Technically radar would seem to offer the best prospects for success, but radar has trouble picking up small, slow-moving drones, which are “naturally” stealthy. The villain of this piece is ground clutter and separating out the clutter from the radar return of the drone itself. With all radar solutions, there are high false detection rates of radar-based systems, meaning that operators will think they “see” drones when they “see” ground clutter or birds.
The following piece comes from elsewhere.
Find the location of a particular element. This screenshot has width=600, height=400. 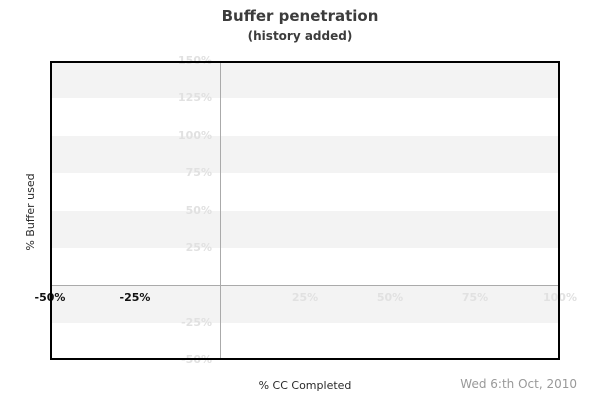

x-axis-tick: 100% is located at coordinates (560, 298).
Special radars can be mounted on vehicles or on towers. More exotic solutions such as using tethered aerostat systems (moored balloons) do work, but are very costly. Lockheed Martin produces what it calls a Persistent Infrastructure Protection Tailored Aerostat system and other aerostat models that are deployed along the US borders, such as the LM 420K Aerostat system.

Electronic signature

Detecting the electronic signature of a drone is a solution if the drone is commercial or uses commercial electronics. Commands sent to the drone or drones can be intercepted, jammed or spoofed.

A variant on this is GPS jamming, which can force the drone to entirely miss its target. The jamming-spoofing approach gets around the problem of using radar, but it is a solution that is limited in range and essentially is a point defense solution. It is, however relatively cheap to deploy compared with radar, and the better systems can locate the drone or drones by triangulation.

Even so, if the drone is mostly passive in its terminal flight phase, or where “local” controllers take command of the drone in the last minutes, as appears to have happened in Saudi Arabia, it might be challenging to actually defeat a drone that is very close to its end-target.

Electro-optical sensors

A third way is electro-optical sensors that can scan an area looking for threats.  FLIR Systems has introduced two systems, the R8SS and R8SS-3D.

According to FLIR “The R8SS-3D detects land and air objects, such as micro-drones, and differentiates birds from drones.

The Ranger R8SS-3D reports the altitude and location of small drones at ranges of two miles and can also detect vehicles and people walking or crawling. The R8SS-3D can detect more than 500 threats and their exact locations simultaneously, and work within an existing data network.

A FLIR is a forward looking infrared system that uses thermal detection (essentially the heat signature of a threat).  Because some drones use battery-powered motors it isn’t clear that thermal imaging systems can reliably pick them up.

Bottom line

All these systems, radar, electronic signature and electro-optical can be linked to active anti-drone destruction systems including lasers, specialized rapid-fire weapons or other active destruction systems including small missiles.

But the bottom line is that while any or all of these systems can play a role in detecting drones and linking detection to destruction, they suffer from relatively limited range and uncertainty about their effectiveness.

Drone defenses are best for fixed targets such as infrastructure targets including oil facilities, power plants (including nuclear), airfields and military bases.

Where a drone is used against a moving target, good drone defense is more difficult.  And, where the targets are relatively dense urbanized settlements, towns and cities, point defense may not be good enough to prevent the destruction of homes and buildings.

In addition, because small drones are easy to smuggle and deploy very close to their target, there may be insufficient time to detect and destroy them.

Clearly the search for technical solutions will continue but it is hard to predict if these efforts will narrow the gap sufficiently to provide reliable security.

Any deterrence approach to the drone threat has to include either trying to destroy the drones before they are launched, a distinct challenge requiring excellent intelligence, or taking action to punish the perpetrators severely so they don’t try it again.